> _What needs to be done_
Edit the data between the lines holding "The image size is (412, 321)." and "tap(153, 181)", inclusive, swapping "large" for "big" and leaving everything else untouched. Give back only those lines, without the pictures.

> _Input rows_
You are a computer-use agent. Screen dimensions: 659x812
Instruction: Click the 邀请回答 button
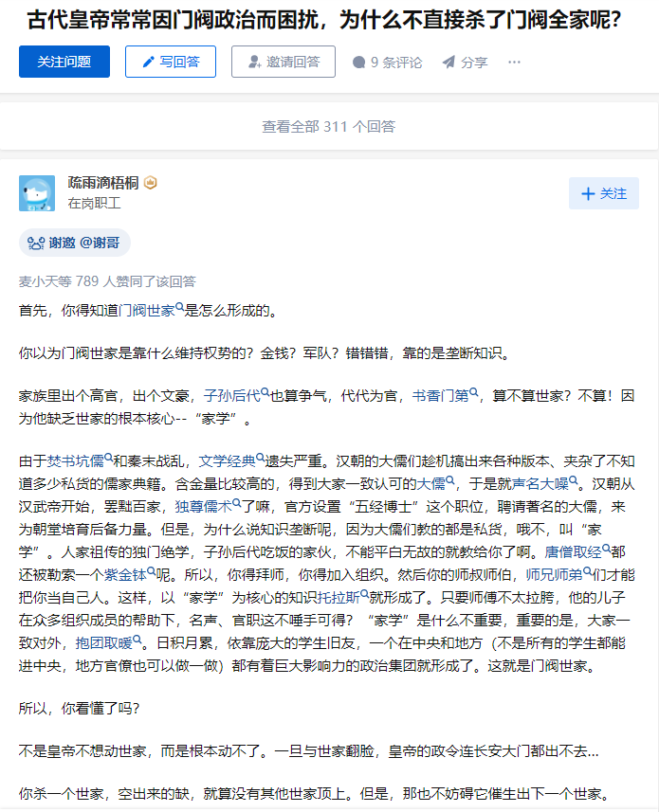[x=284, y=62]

---

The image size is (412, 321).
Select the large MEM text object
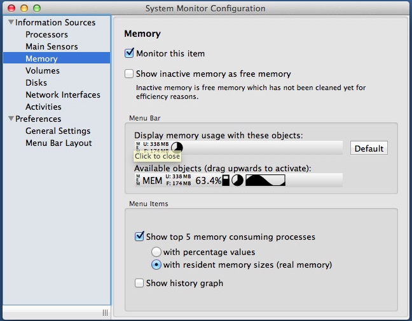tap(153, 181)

> _Full solution_
The image size is (412, 321).
Select the big MEM text object
tap(153, 181)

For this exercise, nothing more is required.